I used the Bob Ross dataset for this tidying project.
I started by loading the required libraries and the dataset.
# load required libraries
library(tidyverse)
## -- Attaching packages -------------------------------------------- tidyverse 1.3.0 --
## v ggplot2 3.2.1 v purrr 0.3.3
## v tibble 2.1.3 v dplyr 0.8.3
## v tidyr 1.0.0 v stringr 1.4.0
## v readr 1.3.1 v forcats 0.4.0
## -- Conflicts ----------------------------------------------- tidyverse_conflicts() --
## x dplyr::filter() masks stats::filter()
## x dplyr::lag() masks stats::lag()
# load the bob ross csv
br <- read.csv("bob_ross.csv", header = TRUE)
Next, I tidied the data using pivot_longer, filter, and separate.
# tidy the bob ross csv (pivot_longer, filter, separate, select, group_by, mutate)
br <- br %>%
pivot_longer(c("APPLE_FRAME":"WOOD_FRAMED"),
names_to = "element",
values_to = "present") %>%
filter(present == 1) %>%
separate("EPISODE", into = c("season", "episode"), sep = "E") %>%
separate("season", into = c("S", "season"), sep = "S") %>%
select(-S)
br$season <- as.integer(br$season)
br$episode <- as.integer(br$episode)
Finally, I created a new dataframe with based on the most common elements in the dataset and graphed this.

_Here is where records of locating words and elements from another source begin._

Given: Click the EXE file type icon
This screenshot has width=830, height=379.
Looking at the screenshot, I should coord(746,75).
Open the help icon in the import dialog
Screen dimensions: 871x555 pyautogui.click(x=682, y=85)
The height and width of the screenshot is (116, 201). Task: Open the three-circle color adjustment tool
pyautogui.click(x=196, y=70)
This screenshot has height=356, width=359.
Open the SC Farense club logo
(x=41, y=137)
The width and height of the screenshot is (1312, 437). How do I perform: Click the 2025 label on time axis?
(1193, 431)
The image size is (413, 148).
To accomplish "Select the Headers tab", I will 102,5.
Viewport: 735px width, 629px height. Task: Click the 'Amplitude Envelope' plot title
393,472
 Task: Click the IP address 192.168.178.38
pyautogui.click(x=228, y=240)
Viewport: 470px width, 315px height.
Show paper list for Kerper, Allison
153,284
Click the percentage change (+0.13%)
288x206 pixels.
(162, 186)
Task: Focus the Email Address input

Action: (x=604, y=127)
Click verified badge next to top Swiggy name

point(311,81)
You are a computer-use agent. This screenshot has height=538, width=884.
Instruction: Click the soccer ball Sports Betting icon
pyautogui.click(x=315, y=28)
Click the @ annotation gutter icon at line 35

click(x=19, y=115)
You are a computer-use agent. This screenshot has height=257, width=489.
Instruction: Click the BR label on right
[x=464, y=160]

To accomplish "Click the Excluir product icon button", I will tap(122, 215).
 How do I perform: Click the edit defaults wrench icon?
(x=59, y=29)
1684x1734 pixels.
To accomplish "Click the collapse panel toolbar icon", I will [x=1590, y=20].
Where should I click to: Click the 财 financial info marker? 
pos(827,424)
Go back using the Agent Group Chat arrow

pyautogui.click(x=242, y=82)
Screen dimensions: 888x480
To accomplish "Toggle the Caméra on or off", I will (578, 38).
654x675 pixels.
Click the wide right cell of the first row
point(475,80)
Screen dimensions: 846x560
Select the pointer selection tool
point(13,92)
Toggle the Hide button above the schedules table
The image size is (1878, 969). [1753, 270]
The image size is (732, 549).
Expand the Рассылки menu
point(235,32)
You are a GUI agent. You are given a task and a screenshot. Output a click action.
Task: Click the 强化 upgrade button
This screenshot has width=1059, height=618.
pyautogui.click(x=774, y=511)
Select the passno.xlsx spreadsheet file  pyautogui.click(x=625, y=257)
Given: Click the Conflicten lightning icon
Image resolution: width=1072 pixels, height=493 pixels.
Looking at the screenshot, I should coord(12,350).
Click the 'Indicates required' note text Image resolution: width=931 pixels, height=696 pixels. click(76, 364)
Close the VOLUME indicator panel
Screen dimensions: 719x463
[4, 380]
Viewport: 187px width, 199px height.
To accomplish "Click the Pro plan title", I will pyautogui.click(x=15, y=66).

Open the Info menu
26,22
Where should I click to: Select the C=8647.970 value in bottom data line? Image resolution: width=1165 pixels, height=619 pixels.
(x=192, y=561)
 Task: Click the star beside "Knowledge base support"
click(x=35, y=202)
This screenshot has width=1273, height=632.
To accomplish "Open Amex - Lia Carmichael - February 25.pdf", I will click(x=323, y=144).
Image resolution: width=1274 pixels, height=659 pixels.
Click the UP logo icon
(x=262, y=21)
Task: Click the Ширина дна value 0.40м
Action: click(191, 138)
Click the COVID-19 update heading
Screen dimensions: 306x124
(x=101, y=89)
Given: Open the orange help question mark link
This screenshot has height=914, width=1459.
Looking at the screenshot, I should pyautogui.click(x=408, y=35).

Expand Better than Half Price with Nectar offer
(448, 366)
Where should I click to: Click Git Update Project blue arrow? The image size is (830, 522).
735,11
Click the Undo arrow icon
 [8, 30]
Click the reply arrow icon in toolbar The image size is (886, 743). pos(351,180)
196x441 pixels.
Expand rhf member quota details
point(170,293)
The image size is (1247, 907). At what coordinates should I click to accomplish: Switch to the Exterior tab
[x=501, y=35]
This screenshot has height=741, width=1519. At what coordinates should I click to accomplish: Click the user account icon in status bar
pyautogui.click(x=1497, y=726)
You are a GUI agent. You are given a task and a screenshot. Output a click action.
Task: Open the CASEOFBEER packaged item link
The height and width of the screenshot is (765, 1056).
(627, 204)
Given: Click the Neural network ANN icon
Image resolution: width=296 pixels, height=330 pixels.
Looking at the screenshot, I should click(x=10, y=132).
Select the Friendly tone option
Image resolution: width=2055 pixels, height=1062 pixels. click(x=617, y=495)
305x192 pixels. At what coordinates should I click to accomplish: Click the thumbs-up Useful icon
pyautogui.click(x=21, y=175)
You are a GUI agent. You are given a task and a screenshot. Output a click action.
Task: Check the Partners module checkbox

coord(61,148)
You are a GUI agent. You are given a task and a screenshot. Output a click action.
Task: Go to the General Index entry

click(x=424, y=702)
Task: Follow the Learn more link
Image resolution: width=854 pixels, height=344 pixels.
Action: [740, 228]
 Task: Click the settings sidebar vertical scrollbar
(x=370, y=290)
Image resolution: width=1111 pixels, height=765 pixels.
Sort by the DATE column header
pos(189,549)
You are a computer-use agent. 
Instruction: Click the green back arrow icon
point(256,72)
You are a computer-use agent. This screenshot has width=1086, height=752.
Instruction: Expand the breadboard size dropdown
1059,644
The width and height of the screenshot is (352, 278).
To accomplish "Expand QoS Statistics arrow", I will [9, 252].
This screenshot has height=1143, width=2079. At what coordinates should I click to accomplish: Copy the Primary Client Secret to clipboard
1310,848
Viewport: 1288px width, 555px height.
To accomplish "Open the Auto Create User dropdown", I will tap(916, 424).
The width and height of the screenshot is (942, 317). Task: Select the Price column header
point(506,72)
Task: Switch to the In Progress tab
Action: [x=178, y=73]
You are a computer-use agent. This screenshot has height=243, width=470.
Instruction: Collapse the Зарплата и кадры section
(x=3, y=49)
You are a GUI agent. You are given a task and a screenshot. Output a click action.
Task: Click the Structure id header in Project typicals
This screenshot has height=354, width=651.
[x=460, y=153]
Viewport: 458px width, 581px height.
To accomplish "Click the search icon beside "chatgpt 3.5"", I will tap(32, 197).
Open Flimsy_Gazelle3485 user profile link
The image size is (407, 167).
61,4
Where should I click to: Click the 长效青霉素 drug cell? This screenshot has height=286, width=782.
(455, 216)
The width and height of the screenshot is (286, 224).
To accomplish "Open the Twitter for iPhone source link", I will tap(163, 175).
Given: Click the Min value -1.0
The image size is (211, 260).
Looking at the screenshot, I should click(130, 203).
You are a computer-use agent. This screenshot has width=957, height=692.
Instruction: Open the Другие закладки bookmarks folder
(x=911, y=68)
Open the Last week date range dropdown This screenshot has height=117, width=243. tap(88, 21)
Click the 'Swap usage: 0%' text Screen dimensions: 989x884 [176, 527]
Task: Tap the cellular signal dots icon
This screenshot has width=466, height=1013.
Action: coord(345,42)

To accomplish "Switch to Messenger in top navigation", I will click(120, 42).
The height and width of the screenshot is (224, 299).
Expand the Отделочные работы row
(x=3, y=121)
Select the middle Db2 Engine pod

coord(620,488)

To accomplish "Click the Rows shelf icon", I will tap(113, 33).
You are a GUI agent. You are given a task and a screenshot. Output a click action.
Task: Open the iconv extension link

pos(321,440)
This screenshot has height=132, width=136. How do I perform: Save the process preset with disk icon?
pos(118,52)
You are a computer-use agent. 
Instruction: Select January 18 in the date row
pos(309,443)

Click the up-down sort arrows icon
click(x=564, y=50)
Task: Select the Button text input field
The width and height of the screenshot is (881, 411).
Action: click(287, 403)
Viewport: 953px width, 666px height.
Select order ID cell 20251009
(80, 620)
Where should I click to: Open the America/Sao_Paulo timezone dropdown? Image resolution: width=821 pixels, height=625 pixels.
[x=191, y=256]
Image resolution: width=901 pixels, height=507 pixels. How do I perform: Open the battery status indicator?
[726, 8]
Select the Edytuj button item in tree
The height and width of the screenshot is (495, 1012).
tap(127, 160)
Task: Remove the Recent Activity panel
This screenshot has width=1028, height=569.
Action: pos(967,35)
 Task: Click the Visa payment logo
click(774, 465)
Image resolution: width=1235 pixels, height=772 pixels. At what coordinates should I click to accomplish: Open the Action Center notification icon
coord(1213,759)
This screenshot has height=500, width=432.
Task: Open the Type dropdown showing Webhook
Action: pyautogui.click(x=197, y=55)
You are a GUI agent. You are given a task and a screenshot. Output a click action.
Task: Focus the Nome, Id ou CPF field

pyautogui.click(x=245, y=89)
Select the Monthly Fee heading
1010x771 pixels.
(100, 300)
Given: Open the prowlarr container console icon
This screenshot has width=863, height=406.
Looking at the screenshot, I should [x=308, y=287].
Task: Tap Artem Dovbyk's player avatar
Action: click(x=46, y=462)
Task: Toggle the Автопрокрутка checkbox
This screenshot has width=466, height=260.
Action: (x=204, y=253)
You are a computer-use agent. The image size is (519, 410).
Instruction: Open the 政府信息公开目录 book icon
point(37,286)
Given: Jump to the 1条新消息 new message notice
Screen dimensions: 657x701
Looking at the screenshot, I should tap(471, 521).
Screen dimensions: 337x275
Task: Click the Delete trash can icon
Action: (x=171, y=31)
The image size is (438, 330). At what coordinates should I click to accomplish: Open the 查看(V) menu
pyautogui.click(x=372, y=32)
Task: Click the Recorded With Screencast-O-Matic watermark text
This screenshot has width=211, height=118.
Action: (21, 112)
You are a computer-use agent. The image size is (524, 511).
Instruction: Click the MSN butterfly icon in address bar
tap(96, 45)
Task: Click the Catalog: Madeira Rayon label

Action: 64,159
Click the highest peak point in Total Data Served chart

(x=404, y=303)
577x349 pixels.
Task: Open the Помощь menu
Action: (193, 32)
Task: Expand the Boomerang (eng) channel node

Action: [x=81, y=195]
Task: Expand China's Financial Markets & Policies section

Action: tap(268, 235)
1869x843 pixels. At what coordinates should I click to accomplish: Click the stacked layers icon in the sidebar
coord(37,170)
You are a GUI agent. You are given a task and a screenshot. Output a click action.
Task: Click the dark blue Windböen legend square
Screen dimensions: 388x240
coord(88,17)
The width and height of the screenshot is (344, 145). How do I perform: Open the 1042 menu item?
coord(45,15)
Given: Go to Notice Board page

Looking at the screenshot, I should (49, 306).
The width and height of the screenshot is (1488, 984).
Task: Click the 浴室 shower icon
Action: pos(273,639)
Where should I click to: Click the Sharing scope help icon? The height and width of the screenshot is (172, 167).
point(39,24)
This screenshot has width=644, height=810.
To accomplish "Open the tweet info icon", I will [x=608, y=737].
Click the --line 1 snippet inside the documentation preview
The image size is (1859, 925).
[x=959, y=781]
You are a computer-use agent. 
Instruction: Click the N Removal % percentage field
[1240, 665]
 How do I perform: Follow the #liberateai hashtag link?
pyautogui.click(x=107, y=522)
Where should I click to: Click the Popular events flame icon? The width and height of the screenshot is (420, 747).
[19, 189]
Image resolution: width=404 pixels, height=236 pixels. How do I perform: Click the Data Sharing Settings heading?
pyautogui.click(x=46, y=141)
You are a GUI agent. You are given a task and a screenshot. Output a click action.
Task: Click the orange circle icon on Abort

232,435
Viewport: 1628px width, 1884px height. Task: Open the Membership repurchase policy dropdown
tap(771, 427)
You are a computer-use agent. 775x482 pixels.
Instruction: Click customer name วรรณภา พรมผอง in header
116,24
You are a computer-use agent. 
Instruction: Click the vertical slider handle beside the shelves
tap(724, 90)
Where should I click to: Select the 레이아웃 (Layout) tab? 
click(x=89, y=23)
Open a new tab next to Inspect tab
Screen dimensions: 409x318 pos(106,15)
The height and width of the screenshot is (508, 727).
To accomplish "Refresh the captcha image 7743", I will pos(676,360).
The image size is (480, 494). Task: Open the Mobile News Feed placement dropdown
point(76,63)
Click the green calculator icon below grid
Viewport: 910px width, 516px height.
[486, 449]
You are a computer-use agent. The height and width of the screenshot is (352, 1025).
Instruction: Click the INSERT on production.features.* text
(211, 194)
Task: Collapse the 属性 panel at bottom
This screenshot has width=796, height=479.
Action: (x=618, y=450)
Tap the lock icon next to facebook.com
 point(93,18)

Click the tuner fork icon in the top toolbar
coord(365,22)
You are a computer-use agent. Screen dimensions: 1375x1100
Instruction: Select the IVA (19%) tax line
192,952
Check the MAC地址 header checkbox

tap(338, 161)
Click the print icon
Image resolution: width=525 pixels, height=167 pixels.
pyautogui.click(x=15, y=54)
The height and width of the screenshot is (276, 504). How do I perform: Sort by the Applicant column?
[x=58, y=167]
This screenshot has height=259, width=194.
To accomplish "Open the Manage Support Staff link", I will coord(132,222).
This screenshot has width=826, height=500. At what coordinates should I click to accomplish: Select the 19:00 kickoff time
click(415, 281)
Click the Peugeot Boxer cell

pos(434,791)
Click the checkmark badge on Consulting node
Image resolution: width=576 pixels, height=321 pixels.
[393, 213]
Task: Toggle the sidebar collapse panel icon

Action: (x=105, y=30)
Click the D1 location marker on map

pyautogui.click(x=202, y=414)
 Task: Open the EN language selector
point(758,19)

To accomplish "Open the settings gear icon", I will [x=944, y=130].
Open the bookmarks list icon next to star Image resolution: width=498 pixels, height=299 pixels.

# create a data frame containing only one instance of each object
most_common <- br %>%
group_by(element) %>%
mutate("total" = sum(present)) %>%
distinct(element, total) %>%
filter(total > 50)
# plot the most popular elements
ggplot(most_common, aes(x = reorder(element, total), y = total)) +
geom_bar(stat = "identity") +
labs(x = "Element",
y = "Total Appearances") +
coord_flip()
Based on my analysis,Bob Ross looked at a lot of paintings with trees. Tree and Trees were the two most common words in the dataset.